Taxpayers Will Bear the Cost

The NEAR plan will cost an estimated $4.9 million over the 4-year plan; $1.6 million of that total will go towards participant stipends. The rest is designated to program salaries, supplies, materials, and program travel.

The key difference between the Richmond model and the NEAR plan is where the stipend funds come from. Although the director may fundraise money for the program, the current plan is to set aside public money. You read that right—public money means taxpayer money. The Richmond program is city-funded, but relies entirely on donors for the stipends and not taxpayers.

Taxpayers pay an estimated $400,000 for the average homicide in the U.S. compared to a mere $70,000 it would cost to pay the stipends. This seems minimal in comparison, but even so, D.C.’s Chief Financial Officer has stated funds are not sufficient within their budget to implement the bill.

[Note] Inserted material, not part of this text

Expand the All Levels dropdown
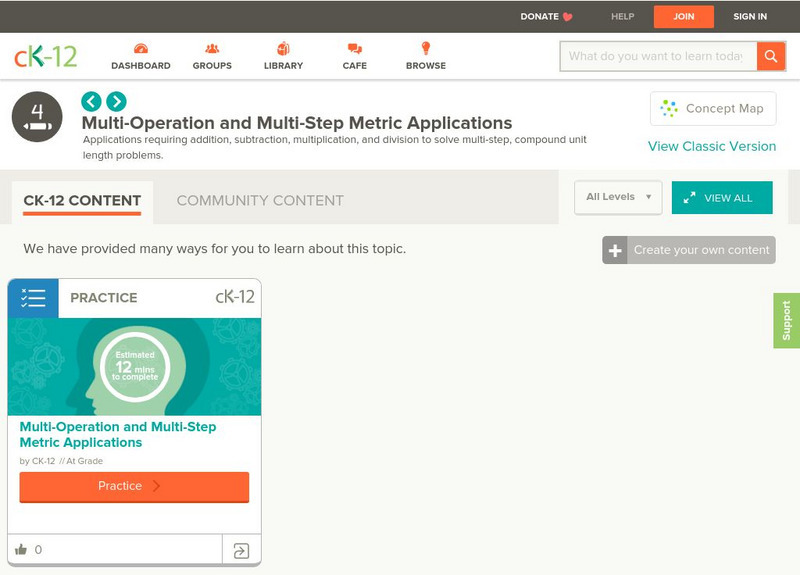 [618, 197]
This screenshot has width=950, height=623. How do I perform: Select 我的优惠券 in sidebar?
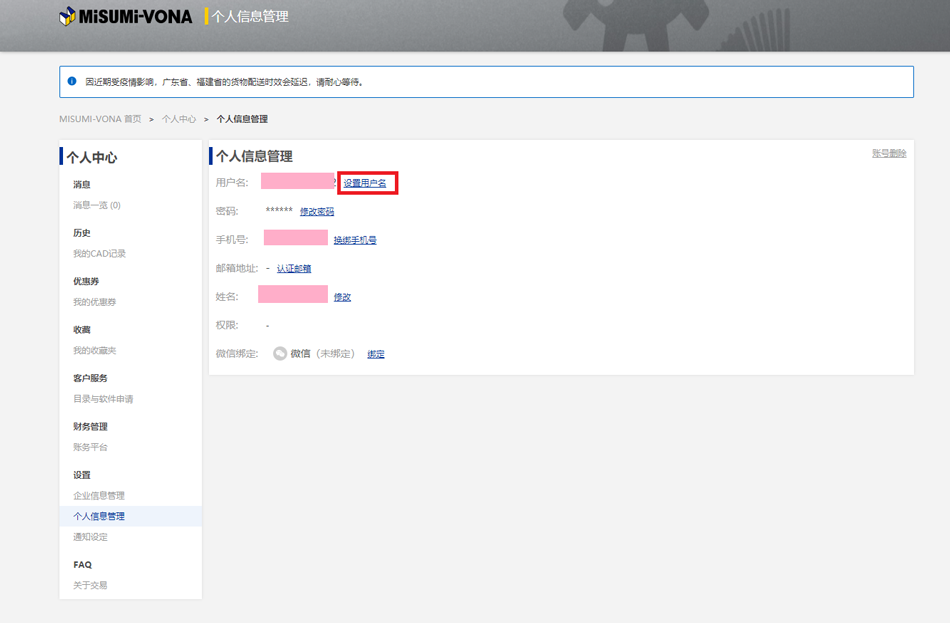[94, 303]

Legal Implications Are Not Likely an Issue

Some may want to argue against using tax money to fund the program. That argument isn’t anything new, as many have tried it before in different arenas. Ultimately, the tax arguments fail because Congress has the power to tax and spend for the general welfare.  The purpose of the bill is to stop crime before it happens, ultimately benefitting the general welfare and safety of the citizens–meaning it would survive any tax-based challenges because it serves a legitimate purpose.

The Richmond plan appears to be successful, but many argue the 76% drop in gun-related crime could be to other contributing factors. Those skeptical of the plan’s success say no real data has been provided that proves the drop in crime is owed to the pay-for-peace plan.  Others argue the program served its purpose and gave the participants something to focus their attention on and keep them out of trouble.  Although it’s highly unfair that us every day law-abiding citizens don’t get a chance to make a few extra bucks and go on life-changing trips, when you only consider the latter argument in favor of the bill, it seems like a decent idea.

Even considering the social benefits that may arise out of the bill, the idea of paying criminals to keep the peace doesn’t sit well with most. The bill will face a final vote on March 1 and, if passed, will head to the mayor and Congress.